▶ _TEXTAUSZUG_:
/---
Rz. 21

Im Unterschied zu den bisher aufgezeigten Gütern ist der Geschäfts- oder Firmenwert ein Gesamtwirtschaftsgut, dessen wertbildende Bestandteile nicht selbstständig erfasst werden können.[1] Der Geschäfts- oder Firmenwert, der nur über eine Gesamtbewertung des Unternehmens ermittelt werden kann, "ist gleich der Differenz zwischen dem Ertragswert (Wert des nachhaltig zu erwartenden kapitalisierten Reinertrages) und dem Teilreproduktionswert (Summe der Wiederbeschaffungskosten aller selbstständig bilanzierungsfähigen Vermögensgegenstände)".[2] Trotz der Versuche der Aufspaltung des Firmenwerts in die Bestandteile der nicht bilanzierungsfähigen immateriellen Werte (wie guter Ruf, Organisation, Kundenstamm), in den Kapitalisierungsmehrwert und den Verlust (als Folge der Abfindungszahlung für einen lästigen Gesellschafter)[3] ist der Geschäfts- oder Firmenwert eine Differenzgröße, die die Gewinnchancen zum Ausdruck bringt, die nicht in den einzelnen materiellen und immateriellen Vermögensgegenständen bzw. Wirtschaftsgütern verkörpert und konkretisiert sind.[4] Für die Bilanzierung ist die Unterscheidung zwischen originärem, d. h. selbst geschaffenem, und derivativem, d. h. dem auf dem Markt bestätigten, Geschäfts- oder Firmenwert maßgebend. Der derivative Geschäfts- oder Firmenwert ist der Teil des originären Geschäfts- oder Firmenwertes, der sich beim Übergang eines Unternehmens im Kaufpreis oder bei der Ermittlung des Firmenwertanteils bei Eintritt oder Ausscheiden eines Gesellschafters äußert.[5]

 

Rz. 22

Die Interpretationen des Begriffs "Vermögensgegenstand" auf der Grundlage der selbstständigen Verkehrsfähigkeit ließen vor der Verabschiedung des BilMoG die Zuordnung des Geschäfts- oder Firmenwerts zum Bilanzvermögen ebensowenig zu wie die Heranziehung des Kriteriums der selbstständigen Bewertungsfähigkeit.[6] Trotz der gliederungsmäßigen Einordnung des Geschäfts- oder Firmenwerts unter den immateriellen Vermögensgegenständen war er – schon wegen des in § 255 Abs. 4 HGB a. F. vorgesehenen Wahlrechts – als Bilanzierungshilfe anzusehen, die lediglich gliederungsmäßig dem immateriellen Vermögen zugerechnet wurde. Die damalige Gesetzeslage war "dadurch charakterisiert, dass der derivative Geschäfts- oder Firmenwert unter den Vermögensgegenständen angeführt, also vom Gesetz trotz fehlender Einzelveräußerbarkeit als Vermögensgegenstand gesehen" wurde, und dass er auch in der Folge wegen der Möglichkeit zur planmäßigen Verteilung auf die Jahre seiner Nutzung als "voll bewertbar" angesehen werden konnte.[7] Allerdings stellte er im Unterschied zu einzelnen Vermögensgegenständen (wie z. B. dem rechtlich nicht geschützten Know-how) kein greifbar werthaltiges Einzelobjekt dar.
\---
▶ _ÜBUNGSAUFGABEN_:
(1) Welche Differenz ergibt laut dem Textauszug zum Firmenwert den Geschäfts- oder Firmenwert?
(2) Führe den Textauszug über den Geschäfts- oder Firmenwert im Anschluss an seinen letzten Satz weiter.

▶ _VORLIEGENDES MATERIAL_:
/---
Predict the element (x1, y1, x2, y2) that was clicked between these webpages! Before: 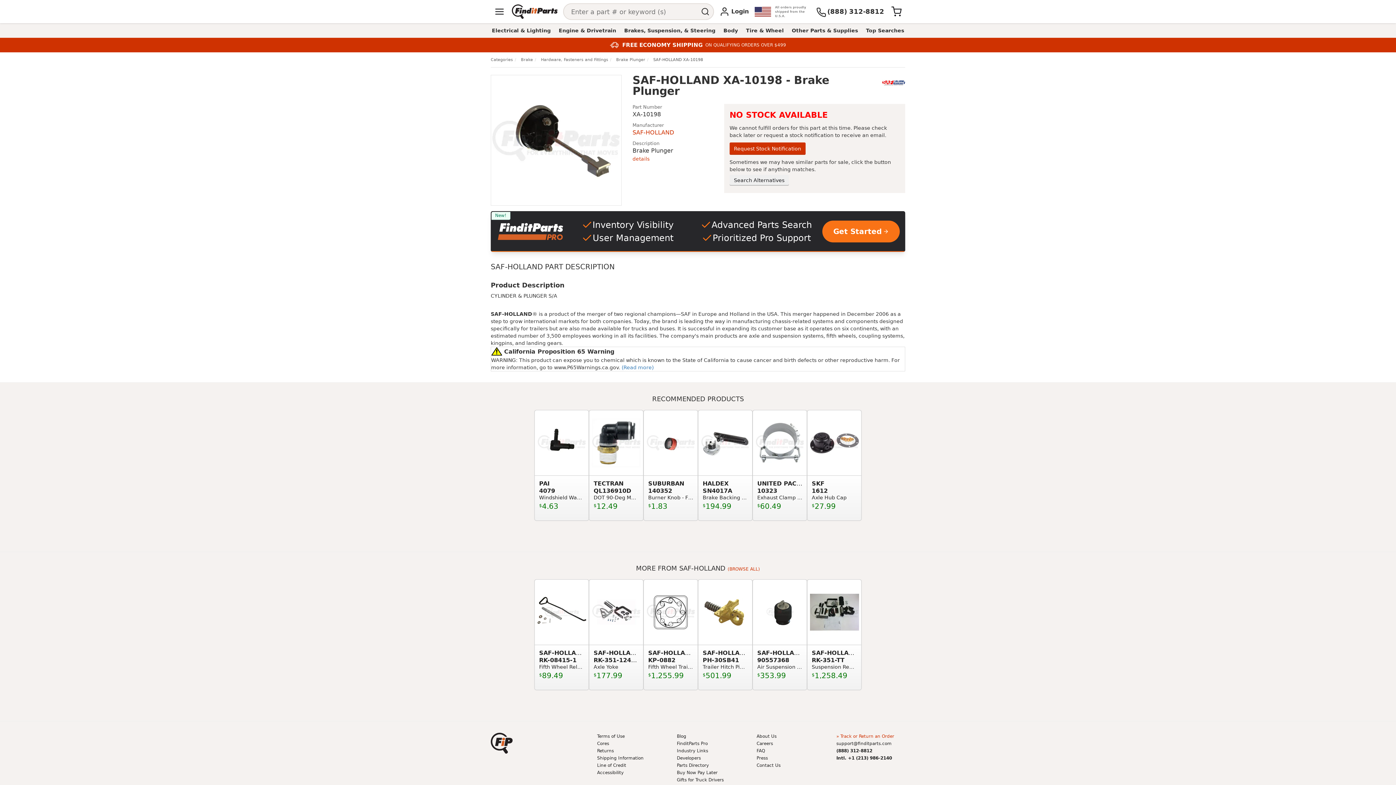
\---
▶ _GELÖSTE AUFGABEN_:
(1) Die Differenz zwischen dem Ertragswert und dem Teilreproduktionswert.

(2)
Durch das BilMoG wurde § 246 Abs. 1 Satz 4 HGB in das HGB implementiert, der den derivativen Geschäfts- oder Firmenwert qua Fiktion als zeitlich begrenzt nutzbaren Vermögensgegenstand definiert. Für diesen gelten künftig die allgemeinen Abschreibungsregeln des § 253 HGB. So sieht § 253 Abs. 3 Sätze 1 und 2 HGB eine planmäßige Abschreibung über die individuelle betriebliche Nutzungsdauer des derivativen Geschäfts- oder Firmenwerts vor, wobei eine Schätzung der Nutzungsdauer zu Beginn des Erwerbs zu erfolgen hat. Sofern die voraussichtliche Nutzungsdauer des derivativen Geschäfts- oder Firmenwerts nicht verlässlich geschätzt werden, sieht § 253 Abs. 3 Satz 3 i. V. m. Satz 4 HGB eine Besonderheit vor, die durch das BilRUG Eingang in das Handelsrecht fand. In diesen Ausnahmefällen sind planmäßige Abschreibungen auf die Herstellungskosten über einen Zeitraum von 10 Jahren vorzunehmen.[8]

 

Rz. 23

Steuerrechtlich besteht für den derivativen Geschäfts- oder Firmenwert ein Aktivierungsgebot, das aus § 5 Abs. 2 EStG abgeleitet wird.[9] Der BFH sieht den Geschäfts- oder Firmenwert aufgrund der früheren Regelung des § 6 Abs. 1 Nr. 2 EStG, in der er ausdrücklich als nicht abnutzbares Wirtschaftsgut erwähnt wurde, als aktivierungspflichtiges Wirtschaftsgut an.[10] Obwohl dem Geschäfts- oder Firmenwert nur dann der Charakter eines Wirtschaftsgutes zugesprochen werden kann, wenn das Kriterium der selbstständigen Bewertbarkeit im Sinne einer gesamtwertabhängigen Bewertbarkeit aufgefasst wird,[11] wird er wegen der Regelung des § 7 Abs. 1 Satz 3 EStG auch weiterhin – unter Berufung auf die ausdrückliche gesetzliche Bestimmung – als Wirtschaftsgut angesehen werden.

 

Rz. 24

Neben dem Geschäfts- oder Firmenwert werden in der steuerlichen Rechtsprechung noch sog. geschäfts- oder firmenwertähnliche immaterielle Wirtschaftsgüter unterschieden, die deshalb nicht dem immateriellen Gesamtwirtschaftsgut zugeordnet werden, weil sie als einzeln bilanzierungs- und bewertungsfähig beurteilt werden. Firmen- oder geschäftswertähnliche Wirtschaftsgüter sind Rechtspositionen oder faktische Verhältnisse, die mit dem Unternehmen und dessen Gewinnchancen unmittelbar verknüpft sind,[12] jedoch von einem Unternehmen losgelöst als selbstständige Wirtschaftsgüter übertragen werden können (z. ...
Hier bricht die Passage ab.